In 1951 I was a junior at MIT, and one weekend I was in New York City and I wanted to  play some duplicate bridge. I went to the headquarters of the American Contract Bridge League, in the west 50’s in Manhattan, to find a list of tournaments that I might play in. It was a Saturday, though, and their office was closed. Next door I saw an office marked “Nuclear Development Associates” (NDA), a name that intrigued me because I was then interested in nuclear physics, so I walked in and was very cordially received. In fact I was offered a summer job on the spot. My association with them continued through 1959, that is, through my graduate education at Columbia University.

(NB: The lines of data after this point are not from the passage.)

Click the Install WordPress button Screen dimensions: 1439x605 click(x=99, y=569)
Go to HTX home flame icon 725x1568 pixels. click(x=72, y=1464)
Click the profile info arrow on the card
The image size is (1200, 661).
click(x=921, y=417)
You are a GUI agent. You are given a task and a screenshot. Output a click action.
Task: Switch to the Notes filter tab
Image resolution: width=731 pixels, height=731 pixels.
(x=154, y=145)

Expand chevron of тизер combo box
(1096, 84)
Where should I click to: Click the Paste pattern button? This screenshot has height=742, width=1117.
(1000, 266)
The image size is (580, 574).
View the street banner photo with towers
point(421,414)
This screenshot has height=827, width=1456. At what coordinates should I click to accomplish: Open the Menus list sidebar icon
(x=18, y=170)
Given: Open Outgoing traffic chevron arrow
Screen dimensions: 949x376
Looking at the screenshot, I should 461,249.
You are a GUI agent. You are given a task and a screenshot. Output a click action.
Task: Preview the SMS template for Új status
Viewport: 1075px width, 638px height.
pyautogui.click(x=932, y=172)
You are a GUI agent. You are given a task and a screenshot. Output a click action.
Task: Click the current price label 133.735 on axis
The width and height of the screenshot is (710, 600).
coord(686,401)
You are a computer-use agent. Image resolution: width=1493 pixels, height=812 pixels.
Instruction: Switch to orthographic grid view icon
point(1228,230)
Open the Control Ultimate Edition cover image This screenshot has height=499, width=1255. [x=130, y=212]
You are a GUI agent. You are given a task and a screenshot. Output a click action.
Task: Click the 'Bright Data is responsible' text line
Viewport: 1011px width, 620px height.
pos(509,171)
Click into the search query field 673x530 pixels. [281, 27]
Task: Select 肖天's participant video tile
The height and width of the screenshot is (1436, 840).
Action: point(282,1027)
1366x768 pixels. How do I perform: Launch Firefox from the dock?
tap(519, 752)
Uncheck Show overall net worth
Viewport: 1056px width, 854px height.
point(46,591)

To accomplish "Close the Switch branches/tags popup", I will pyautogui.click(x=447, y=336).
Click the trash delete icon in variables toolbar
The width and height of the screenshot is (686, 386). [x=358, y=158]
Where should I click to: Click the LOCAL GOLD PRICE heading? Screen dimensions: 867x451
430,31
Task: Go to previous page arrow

NDA was composed of a large number of very bright and creative and young scientists of all sorts, headed by John Menke, and including J. Ernest Wilkins Jr. as the head of the mathematics department, and Gerald Goertzel as a consulting physicist. They were trying to develop the first nuclear reactors for electric power generation. My job with them paid for my graduate education, and more importantly brought me into contact with all of the bright people who worked there, and whose ideas and thought processes have left their marks on me to this day. For example my interest in random generation of combinatorial objects is a direct outgrowth of my work at NDA on Monte Carlo methods for simulating the operation of nuclear power plants.

Among all of the scientific staff, I remember Gerald Goertzel as one who influenced me very profoundly. He was at the time a Professor of Physics at NYU. In 1952, when I met him, it was, for me anyway, the dawn of the computer era, and I was doing as much programming as I could because I enjoyed it. Jerry taught me about programming and about computers. His world view was modular. I hadn’t ever heard of modularity before and I found it very impressive. It meant that the way to create a complex system was to break it down into small subsystems, and to describe the desired input and output of each subsystem totally independently of all of the others. If that were done diligently then one could parcel out the various subsystems to different people or groups and ask each of them to create their assigned subsystem independently. Then all of them would be collected, wired together, and would work perfectly the first time, or so the scenario went.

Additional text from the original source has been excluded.